Task statement - The answer is to be an exact copy of the lines below running from the line with "Image resolution: width=911" down to the line with "Click the Show Themes label", both ends included, and nothing more.
(Material for the task)
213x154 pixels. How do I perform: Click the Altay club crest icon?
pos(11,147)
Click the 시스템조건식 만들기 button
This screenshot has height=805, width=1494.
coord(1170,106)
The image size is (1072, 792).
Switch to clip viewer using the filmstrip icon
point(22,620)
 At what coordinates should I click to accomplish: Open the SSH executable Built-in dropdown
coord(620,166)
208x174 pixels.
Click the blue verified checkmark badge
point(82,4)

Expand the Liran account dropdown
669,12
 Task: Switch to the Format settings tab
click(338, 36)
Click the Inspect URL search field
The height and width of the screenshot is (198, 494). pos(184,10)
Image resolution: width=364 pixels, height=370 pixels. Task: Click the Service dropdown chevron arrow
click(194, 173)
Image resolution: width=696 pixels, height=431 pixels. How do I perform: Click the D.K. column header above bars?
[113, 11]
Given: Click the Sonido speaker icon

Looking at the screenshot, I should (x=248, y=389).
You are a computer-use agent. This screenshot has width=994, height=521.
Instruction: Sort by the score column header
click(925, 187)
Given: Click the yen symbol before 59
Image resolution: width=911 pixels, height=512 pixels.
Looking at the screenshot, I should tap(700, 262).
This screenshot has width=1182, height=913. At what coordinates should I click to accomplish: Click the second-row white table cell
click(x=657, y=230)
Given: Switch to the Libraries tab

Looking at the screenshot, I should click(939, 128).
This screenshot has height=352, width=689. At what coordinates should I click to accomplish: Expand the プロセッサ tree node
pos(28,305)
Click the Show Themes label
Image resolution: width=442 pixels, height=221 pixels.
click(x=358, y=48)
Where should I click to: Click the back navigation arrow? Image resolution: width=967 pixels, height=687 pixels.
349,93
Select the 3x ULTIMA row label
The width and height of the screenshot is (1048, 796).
(End Material for the task)
Answer section -
Image resolution: width=911 pixels, height=512 pixels.
Looking at the screenshot, I should tap(700, 262).
This screenshot has width=1182, height=913. At what coordinates should I click to accomplish: Click the second-row white table cell
click(x=657, y=230)
Given: Switch to the Libraries tab

Looking at the screenshot, I should click(939, 128).
This screenshot has height=352, width=689. At what coordinates should I click to accomplish: Expand the プロセッサ tree node
pos(28,305)
Click the Show Themes label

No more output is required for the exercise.